Note that the floating point precision in %.<precision>f shouldn’t be higher than the multiplier itself as it will just fill with zeros.

[me@linux ~]$ printf %.3f "$((10**3 * 2/3))e-3"
0.666
[me@linux ~]$ printf %.1f "$((10**3 * 2/3))e-3"
0.7
[me@linux ~]$ printf %.5f "$((10**3 * 2/3))e-3"
0.66600

Using the awk command line

Another way to do floating-point arithmetic is to use GNU awk. You can use all the arithmetic operators listed in the table earlier in this post and the printf function to adjust the precision of the printed results.

[me@linux ~]$ awk "BEGIN {print 100/3}"
33.3333
[me@linux ~]$ awk "BEGIN {x=100/3; y=6; z=x*y; print z}"
200
[me@linux ~]$ awk "BEGIN {printf "%.2fn", 100/3}"
33.33

When using negative values, make sure to leave white space between signs.

[me@linux ~]$ awk "BEGIN {print -8.4--8}"
awk: cmd. line:1: BEGIN {print -8.4--8}
awk: cmd. line:1:                    ^ syntax error

[me@linux ~]$ awk "BEGIN {print -8.4 - -8}"
-0.4

Using the bc command line

Since you can’t do floating-point arithmetic natively in Bash, you will have to use a command-line tool. The most common one is “
bc — An arbitrary precision calculator language”.

To start the interactive mode, you simply need to type bc in your command prompt.
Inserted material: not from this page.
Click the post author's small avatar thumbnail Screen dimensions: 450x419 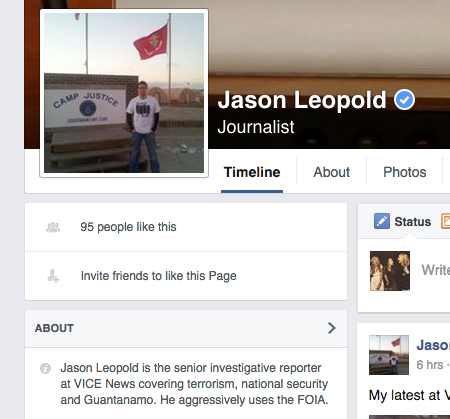click(x=389, y=355)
You can use the -q (quiet) option to remove the initial bc banner.

[me@linux ~]$ bc
bc 1.06
Copyright 1991-1994, 1997, 1998, 2000 Free Software Foundation, Inc.
This is free software with ABSOLUTELY NO WARRANTY.
For details type `warranty'.
3*5.2+7/8
15.6
15.6+299.33*2.3/7.4
108.6

Of course, you can also use bc in a non-interactive mode by using the STDIN to send your formula to bc then get the output on STDOUT, or by using the
here-doc notation.

# Example of piped arithmetic expression to the bc STDIN
[me@linux ~]$ echo "15.6+299.33*2.3/7.4" | bc
108.6

# Example using the here-doc notation
[me@linux ~]$ bc <<< "15.6+299.33*2.3/7.4" 
108.6

There are four special variables, scale, ibase, obase, and last.  scale defines how some operations use digits after the decimal point.  The default value of scale is 0. ibase and obase define the conversion base for input and output numbers.  The default for both input and output is base 10. last (an extension) is a variable that has the value of the last printed number.
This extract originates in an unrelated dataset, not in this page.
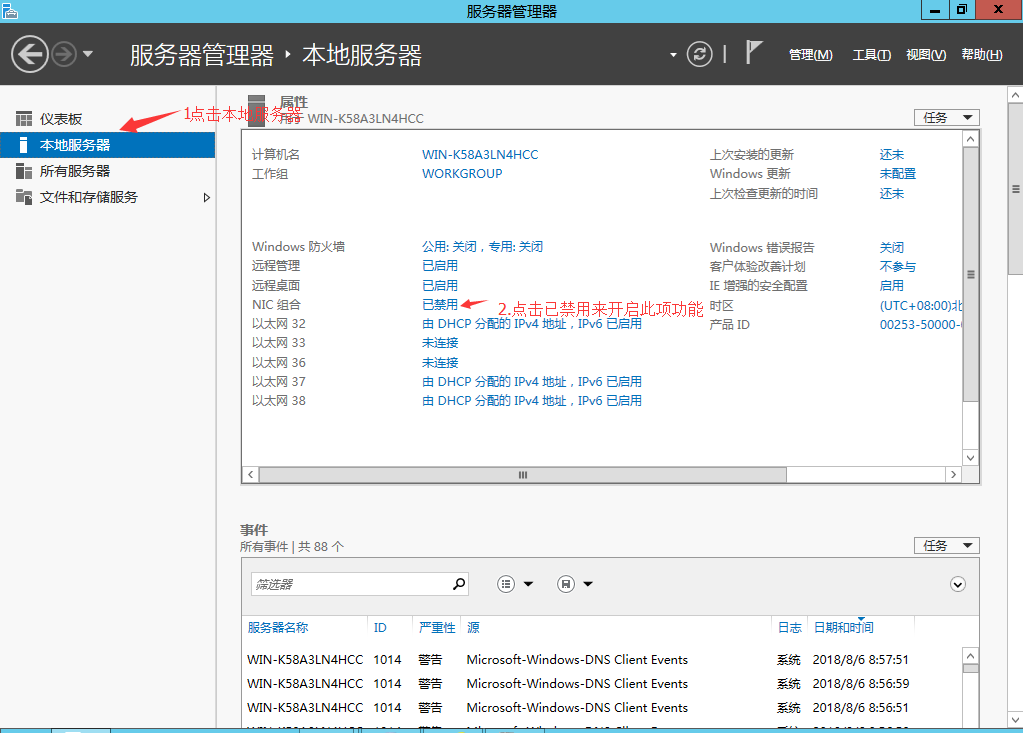Open the breadcrumb dropdown arrow next to 本地服务器
Viewport: 1023px width, 733px height.
point(673,54)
The “scale” variable is essential for the precision of your results, especially when using integers only.

👉 Note: you can also use bc -l to use mathlib and see the result at max scale.

[me@linux ~]$ echo "2/3" | bc
0
[me@linux ~]$ echo "scale=2; 2/3" | bc
.66
[me@linux ~]$ echo "(2/3)+(7/8)" | bc
0
[me@linux ~]$ echo "scale=2;(2/3)+(7/8)" | bc
1.53
[me@linux ~]$ echo "scale=4;(2/3)+(7/8)" | bc
1.5416
[me@linux ~]$ echo "scale=6;(2/3)+(7/8)" | bc
1.541666
[me@linux ~]$ echo "(2/3)+(7/8)" | bc -l
1.54166666666666666666

👉 If you want to go further with bc, read my post on
Advanced Math Calculation using bc with an example on how to write a simple arithmetic calculator or to find the factorial of a number.

Detailed Examples & FAQ

How to calculate a percentage in Bash?

You can calculate a floating-point precision percentage in Bash using the printf method and Arithmetic Expansion, or you can calculate a rounded integer percentage using Arithmetic Expansion with the ((...)) notation.

The round-up approach leverages the shell behavior to round toward zero (0). We first calculate twice the percentage then subtract the regular percentage from it. This gives us the formula: roundup = (int) (2 * x) - (int) x where x is the percentage calculation.

[me@linux ~]$ fileProcessed=17; fileTotal=96;

# Floating-point precision using builtin printf method and Arithmetic Expansion
[me@linux ~]$ printf %.2f%% "$((10**3 * 100 * $fileProcessed/$fileTotal))e-3"
17.71%

# Rounding Up Using Arithmetic Expansion and Integers only
[me@linux ~]$ echo $((200 * $fileProcessed/$fileTotal))
35
[me@linux ~]$ echo $((100 * $fileProcessed/$fileTotal ))
17
[me@linux ~]$ echo $((200 * $fileProcessed/$fileTotal -  100 * $fileProcessed/$fileTotal ))%
18%

How to find a factorial in a shell script?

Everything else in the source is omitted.